Smaller islands offer distinct experiences. Setoda is prized for cycling and lemon groves; Azumi Setoda, with a notable mosaicked bathhouse, exemplifies luxury rooted in place. Kitagishima’s oyster farms supply prized shellfish enjoyed with mikan orange; Kurashiki, a 19th-century canal town, connects visitors to craft traditions through renovated ryokan and ateliers. Momoshima, with a population of roughly 400, hosts Art Base Momoshima, led by Yukinori Yanagi, which repurposes abandoned buildings—former schools, a movie theater, city hall—into museums, residencies, and galleries. The project doesn’t aim to mimic Naoshima’s scale but instead breathes new life into ghost-like spaces, inviting intimate encounters with art and history.

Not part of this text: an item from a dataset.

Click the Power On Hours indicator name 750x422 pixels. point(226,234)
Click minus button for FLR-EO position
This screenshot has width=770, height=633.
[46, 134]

Food and people animate these islands. Local chefs and small restaurants use regional ingredients—wild boar, sea bream, local asparagus, and foraged items—crafting memorable meals that connect visitors to place. Guides and residents—like Ilse Kerminen on Teshima or long-term locals on Naoshima—offer perspectives that enrich the art-viewing experience.
How to Plan a Trip
– Travel: Direct flights to Takamatsu run daily; alternatively take the bullet train from Tokyo to Okayama (about three hours) then transfer by road to Takamatsu or Uno ports. Ferries connect to Naoshima and other islands; private boats and island-hopping tours are available.
– Tickets: Benesse museum entries and timed experiences often require advance booking; check opening days and hours—many sites are not open daily.
– Operators: Local specialists such as Setouchi Islander and travel planners like Boutique Japan can arrange private boats, guides, and logistics.
Where to Stay
– Naoshima: Benesse House for late-night museum access; Ryokan Roka for minimalist rooms and a calm restaurant.
– Takamatsu: Anabuki-tei, a renovated family ryokan with local culinary guests.
– Other islands and nearby cities: Azumi Setoda (Setoda) for the bathhouse and coastal calm; Kurashiki’s Ryokan Kurashiki and Yoruya for craft-focused stays.
Why It Matters
The Setouchi islands are a rare, ongoing experiment in cultural regeneration: art commissions and museums have been used deliberately to revive declining communities, support sustainability projects, and reconnect residents with place. From monumental installations by Kusama, Guo-Qiang, and Murakami to intimate, site-specific works by Turrell and Naito—and community archives, restaurants, and revived farms—the region shows how art can be woven into the fabric of daily life, creating new narratives without erasing the old. What remains constant is a shared question, hinted at by Noguchi’s legacy here: anything of value left behind is a gift. Across Setouchi, that gift continues to be made.